Abstract Macrophage phagocytosis and cytokine production are sensitive to the surrounding matrix and thereby mediate host defense and lung tissue injury. The consequences and mechanism of this matrix sensitivity are unknown. We have determined that the mechanosensitive channel, TRPV4, responds to extracellular matrix biophysical properties and thereby modulates the macrophage response to pathogens. We undertook this study to determine the in vivo consequences and the intracellular signaling pathway by which TRPV4 modulates macrophage responses. In order to evaluate the role of TRPV4 in chronic pneumonia/lung injury, WT and TRPV4 KO mice were administered agarose bead embedded-Pseudomonas aeruginosa.
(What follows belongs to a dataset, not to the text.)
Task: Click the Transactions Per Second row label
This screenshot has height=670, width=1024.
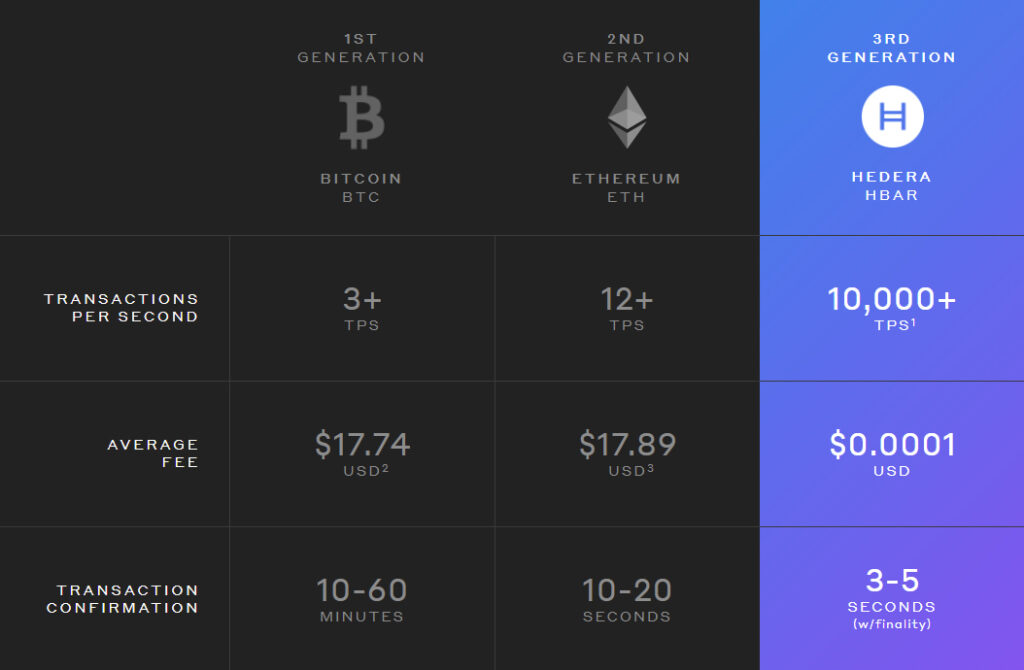Action: coord(121,307)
Loss of TRPV4 led to decreased phagocytosis by macrophages (6-fold), and increased lung injury as measured by inflammatory cell infiltration (≥ 80 ± 3%), vascular permeability (total protein ≥ 63 ± 6%), and cytokine secretion (IL-1β ≥ 71 ± 4%). In vivo, lung alveolar macrophages predominantly expressed TRPV4 and were the key phagocytic cell, as assessed by FACS and immunofluorescence. Known LPS signaling pathways were investigated in vitro. Loss of TRPV4 abrogates LPS-induced p38 activation and phagocytosis of E. coli particles. Additionally, loss of TRPV4 increased basal pro-/active IL-1β expression (2-fold), thereby enhancing IL-1β secretion independent of caspase 1 cleavage and blockade. These findings demonstrate that TRPV4 is important for bacterial clearance, lung injury and cytokine production in macrophages. TRPV4 mediates these effects through p38 and through upregulation of IL-1β protein expression in an inflammasome-independent manner. The results implicate macrophage TRPV4 as a key component of the host defense.